A hospital delivery robot rolls down the corridor at the University of Pittsburgh Medical Center

Delivery robots can perform several tasks in hospital settings to reduce operational costs. The first set of tasks are for food, medical specimens, and medicine deliveries. With multiple sensors, the delivery robots can navigate the interior layout of the hospitals. They also have an electronic signal that can request an elevator ride to be able to work in multi-story buildings. With security concerns, some delivery robots are equipped with code and a biometric fingerprint scan to prevent unauthorized access to the contents inside the robots. As of 2019 there were more than 150 hospitals in the United States and elsewhere that deployed the delivery robots. The second set of tasks is to deliver soiled linen carts and medical waste. These require heavy duty delivery robots as the weights to carry could be in several hundred pounds (several hundred kilograms).

In Israel, Sheba Medical Center uses delivery robots to shuttle chemotherapy drugs prepared by the pharmacy department directly to the nurses to cut down the waiting time.

===Room service===

Yolanda, a room service robot at Yotel in Singapore, navigates from lobby to guest room

In late 2014, a room service robot named Relay was introduced by a robotics startup company, Savioke. When hotel staff received an order from a guest, the staff would put items inside Relay and the robot would deliver items to the guest room. By 2016, fleets of Relay robots were deployed at five major hotel chains. In August 2017, M Social hotel in Singapore introduced room service robots named AURA to assist staff in tasks such as delivering bottled water and towels to guest rooms. It was the first such service outside of the United States.

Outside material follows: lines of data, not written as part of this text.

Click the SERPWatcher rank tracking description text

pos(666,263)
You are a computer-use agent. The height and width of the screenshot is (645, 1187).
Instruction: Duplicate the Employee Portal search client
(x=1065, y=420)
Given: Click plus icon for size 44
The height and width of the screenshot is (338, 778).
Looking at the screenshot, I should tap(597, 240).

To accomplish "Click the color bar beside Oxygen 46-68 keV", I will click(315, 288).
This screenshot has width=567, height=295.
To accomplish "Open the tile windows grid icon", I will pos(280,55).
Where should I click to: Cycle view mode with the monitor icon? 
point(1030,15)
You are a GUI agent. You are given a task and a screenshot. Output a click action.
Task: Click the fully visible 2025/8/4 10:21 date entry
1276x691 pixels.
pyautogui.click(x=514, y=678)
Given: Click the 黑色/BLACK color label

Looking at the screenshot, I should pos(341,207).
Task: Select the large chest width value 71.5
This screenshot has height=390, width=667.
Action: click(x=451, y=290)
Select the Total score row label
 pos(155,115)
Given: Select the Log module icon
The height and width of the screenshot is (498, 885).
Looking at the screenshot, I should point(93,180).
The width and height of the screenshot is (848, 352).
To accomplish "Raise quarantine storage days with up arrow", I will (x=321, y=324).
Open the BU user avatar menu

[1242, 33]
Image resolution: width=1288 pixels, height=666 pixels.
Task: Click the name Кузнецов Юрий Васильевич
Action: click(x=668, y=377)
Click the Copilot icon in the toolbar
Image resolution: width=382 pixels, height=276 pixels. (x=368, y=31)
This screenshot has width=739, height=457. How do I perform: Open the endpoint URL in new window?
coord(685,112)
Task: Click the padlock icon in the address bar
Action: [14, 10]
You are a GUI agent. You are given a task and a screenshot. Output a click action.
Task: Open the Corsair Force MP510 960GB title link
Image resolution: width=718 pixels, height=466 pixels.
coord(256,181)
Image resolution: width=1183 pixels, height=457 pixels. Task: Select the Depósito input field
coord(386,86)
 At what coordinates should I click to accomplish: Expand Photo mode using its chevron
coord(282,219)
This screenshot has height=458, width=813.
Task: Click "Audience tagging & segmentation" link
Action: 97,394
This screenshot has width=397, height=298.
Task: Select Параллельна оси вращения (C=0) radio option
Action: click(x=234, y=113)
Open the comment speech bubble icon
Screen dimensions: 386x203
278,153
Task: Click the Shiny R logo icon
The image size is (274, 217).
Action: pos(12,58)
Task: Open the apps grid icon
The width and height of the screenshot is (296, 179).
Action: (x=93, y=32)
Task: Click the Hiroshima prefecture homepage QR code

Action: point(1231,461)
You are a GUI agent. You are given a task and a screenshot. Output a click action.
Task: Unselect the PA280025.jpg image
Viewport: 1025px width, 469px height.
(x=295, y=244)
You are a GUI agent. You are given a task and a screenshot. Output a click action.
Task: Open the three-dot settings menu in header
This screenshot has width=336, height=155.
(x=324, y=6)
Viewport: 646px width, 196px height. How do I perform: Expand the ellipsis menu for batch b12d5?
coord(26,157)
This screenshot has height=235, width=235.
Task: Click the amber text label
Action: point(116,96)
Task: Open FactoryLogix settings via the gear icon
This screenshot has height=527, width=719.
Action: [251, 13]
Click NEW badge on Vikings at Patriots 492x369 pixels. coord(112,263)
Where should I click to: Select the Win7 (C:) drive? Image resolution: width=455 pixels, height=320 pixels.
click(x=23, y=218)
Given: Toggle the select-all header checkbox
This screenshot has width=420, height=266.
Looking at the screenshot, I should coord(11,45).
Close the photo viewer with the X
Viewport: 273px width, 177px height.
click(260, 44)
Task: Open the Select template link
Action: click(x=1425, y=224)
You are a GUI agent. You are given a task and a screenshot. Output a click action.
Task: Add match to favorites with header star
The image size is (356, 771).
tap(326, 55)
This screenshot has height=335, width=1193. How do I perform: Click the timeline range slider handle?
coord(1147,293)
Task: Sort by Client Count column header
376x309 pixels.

===Infrastructure inspection===
Sidewalk disruptions and the slope of access ramps are being inspected and reported by a Daxbot robot.

== Companies ==
=== Sidewalk robots ===
A number of companies are actively using small robots to do the last-mile delivery of small packages such as food and groceries just using the pedestrian areas of the road and travelling at speed comparable with a fast walking pace. Companies actively delivering include:
- Starship Technologies: by June 2023 had completed over 5 million commercial autonomous deliveries with their fleet of 2,000 autonomous robots.
- Amazon Scout: as of October 2022, Amazon is no longer testing their robots in the field as the project is being reoriented.
- Hyundai Motor Group: on December 13, 2022, HMG announced that it had developed a delivery service robot based on electrification and autonomous driving technology.

=== Drones ===
- Zipline: fixed-wing UAVs delivering medicine and blood supplies via parachute drops; by June 2022 they had made 325,000 deliveries.

== Human interaction ==

Being autonomous, the delivery robots primarily interact with the general public without the assistance of a human operator, in both positive and negative encounters. The delivery robot manufacturer Starship Technologies has reported that people kick their robots. However, the vast majority of human interactions are positive, and many people have anthropomorphized the robots due to their appearance. This has led to encounters where people feel a sense of caring towards the robots, assisting the robots when they are stuck, worrying for the robots on their journeys, or praising or thanking robots for their delivery service.

In the 2022 monograph Road to Nowhere, technology journalist Paris Marx criticizes the deployment of delivery robots on sidewalks, relating instances of robots causing problems for disabled people and noting more widespread opposition from pedestrian and transportation advocates. The deployment of hundreds of sidewalk delivery robots in Los Angeles engendered such opposition from the public in the mid-2020s. Chicago's 1st ward, covering portions of the Wicker Park and Logan Square neighborhoods, banned the use of sidewalk delivery robots in 2026 after a survey distributed by the ward's alderman returned more than 80% opposition from responding residents.